At present there are 2 "limited" bundles and they cost €59 and €66 per month, which is quite a lot of money for such a severely limited broadband connection. If they want to create an affordable limited bundle, the correct thing to do would be to couple a limited download speed with a more reasonable limited download allowance.
Currently the "limited" bundles seem specifically designed to lure in those who don't know that much about the tech jargon then auto-upgrading them to a more expensive bundle.

Now don't get me wrong, I love the fact that I can get these crazy fast connections from UPC, but there's absolutely no point whatsoever in having them if they get crippled with such ridiculous data allowances.


An awful lot of eircom customers have ngb basic or 1mb with 10gb limit. My mother for example. Only time she'd stream video is rte player and that'd be on on-demand anyway so wouldn't affect usage. There's def a market for it. To UPCs credit they don't really advertise it in the ads. Compare with sky's 2gb limit which is widely advertised as the starting point.

7upfree Registered User
#177

gvzAxle said:
Something I'd like to point out is that if you go for one of UPCs "limited" bundles, you get a wonderfully fast 50Mb connection and a 10GB download allowance per month.
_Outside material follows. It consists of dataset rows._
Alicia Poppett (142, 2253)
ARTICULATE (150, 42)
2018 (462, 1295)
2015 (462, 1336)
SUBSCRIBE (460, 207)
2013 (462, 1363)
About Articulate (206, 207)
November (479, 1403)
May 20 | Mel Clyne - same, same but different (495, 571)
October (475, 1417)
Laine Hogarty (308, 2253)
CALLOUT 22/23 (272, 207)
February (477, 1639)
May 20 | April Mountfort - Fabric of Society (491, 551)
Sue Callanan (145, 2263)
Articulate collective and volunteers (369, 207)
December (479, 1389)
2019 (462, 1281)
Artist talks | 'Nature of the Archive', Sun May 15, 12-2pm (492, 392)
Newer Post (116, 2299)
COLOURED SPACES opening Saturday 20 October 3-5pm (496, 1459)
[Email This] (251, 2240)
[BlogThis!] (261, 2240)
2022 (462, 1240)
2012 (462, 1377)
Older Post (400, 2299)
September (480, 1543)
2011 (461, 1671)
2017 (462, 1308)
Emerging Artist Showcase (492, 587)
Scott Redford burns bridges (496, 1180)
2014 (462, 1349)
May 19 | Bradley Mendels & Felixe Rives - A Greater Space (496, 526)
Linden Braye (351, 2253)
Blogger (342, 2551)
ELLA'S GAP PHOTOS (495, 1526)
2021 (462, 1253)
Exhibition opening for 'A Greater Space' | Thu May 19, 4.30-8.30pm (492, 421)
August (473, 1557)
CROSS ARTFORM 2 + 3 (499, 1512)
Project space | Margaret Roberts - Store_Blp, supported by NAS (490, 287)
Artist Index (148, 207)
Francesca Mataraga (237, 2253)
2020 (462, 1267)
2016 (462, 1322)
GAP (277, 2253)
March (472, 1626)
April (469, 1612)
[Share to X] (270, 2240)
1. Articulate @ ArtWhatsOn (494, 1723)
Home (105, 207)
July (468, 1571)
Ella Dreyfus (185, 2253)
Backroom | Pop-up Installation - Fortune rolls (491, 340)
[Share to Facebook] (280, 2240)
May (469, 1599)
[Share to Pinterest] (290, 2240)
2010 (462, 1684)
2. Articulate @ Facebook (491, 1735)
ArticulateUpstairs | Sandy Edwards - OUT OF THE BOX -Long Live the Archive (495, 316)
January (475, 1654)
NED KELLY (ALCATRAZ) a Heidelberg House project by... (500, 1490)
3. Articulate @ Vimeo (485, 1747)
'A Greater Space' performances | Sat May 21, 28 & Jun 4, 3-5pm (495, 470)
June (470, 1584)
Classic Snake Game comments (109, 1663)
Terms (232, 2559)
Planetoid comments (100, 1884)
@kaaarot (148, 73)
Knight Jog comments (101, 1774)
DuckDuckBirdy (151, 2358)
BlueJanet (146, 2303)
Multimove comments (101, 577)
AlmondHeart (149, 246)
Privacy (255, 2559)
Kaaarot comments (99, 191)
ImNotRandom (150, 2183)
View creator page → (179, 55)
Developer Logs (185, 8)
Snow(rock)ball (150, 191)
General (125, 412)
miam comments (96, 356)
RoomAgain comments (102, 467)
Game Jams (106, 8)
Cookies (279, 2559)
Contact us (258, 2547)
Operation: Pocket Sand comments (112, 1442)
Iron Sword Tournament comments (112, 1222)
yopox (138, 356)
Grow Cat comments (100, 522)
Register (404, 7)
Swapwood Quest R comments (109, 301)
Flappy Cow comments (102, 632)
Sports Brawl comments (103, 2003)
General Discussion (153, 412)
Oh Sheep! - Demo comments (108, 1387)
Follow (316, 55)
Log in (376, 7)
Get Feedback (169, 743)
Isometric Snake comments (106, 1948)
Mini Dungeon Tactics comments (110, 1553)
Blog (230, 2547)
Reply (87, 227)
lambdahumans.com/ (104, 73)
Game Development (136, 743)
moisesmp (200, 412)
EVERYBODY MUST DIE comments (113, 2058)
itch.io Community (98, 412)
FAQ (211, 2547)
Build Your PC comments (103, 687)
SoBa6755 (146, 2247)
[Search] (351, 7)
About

To demonstrate how utterly useless this is:

50Mb per second means you get a maximum peak download of 6.25MB per second.
At the maximum peak download, it would take you a little under 27 minutes to download 10GB of data and hit your limit.
It could be argued that you won't ever reach that peak, but with online digital distribution services, you often get pretty damn close.

And considering how popular digital distribution is, this 10GB cap becomes even more crazy. Let's say that I want to purchase the relatively recent game BioShock Infinite. It's a 17.3GB download. hmm...

Of course not everyone will be downloading huge games like this, but considering the popularity of video streaming services like youtube and netflix (both of which offer HD video), it wouldn't take that long for even a single person to chew through 10GB, nevermind a family.
And if you go over the limit, the first time this happens you get a warning (fair enough), the second time you get automatically upgraded to a more expensive bundle.

At present there are 2 "limited" bundles and they cost €59 and €66 per month, which is quite a lot of money for such a severely limited broadband connection. If they want to create an affordable limited bundle, the correct thing to do would be to couple a limited download speed with a more reasonable limited download allowance.
Currently the "limited" bundles seem specifically designed to lure in those who don't know that much about the tech jargon then auto-upgrading them to a more expensive bundle.

Now don't get me wrong, I love the fact that I can get these crazy fast connections from UPC, but there's absolutely no point whatsoever in having them if they get crippled with such ridiculous data allowances.


Well just get an unlimited bundle then!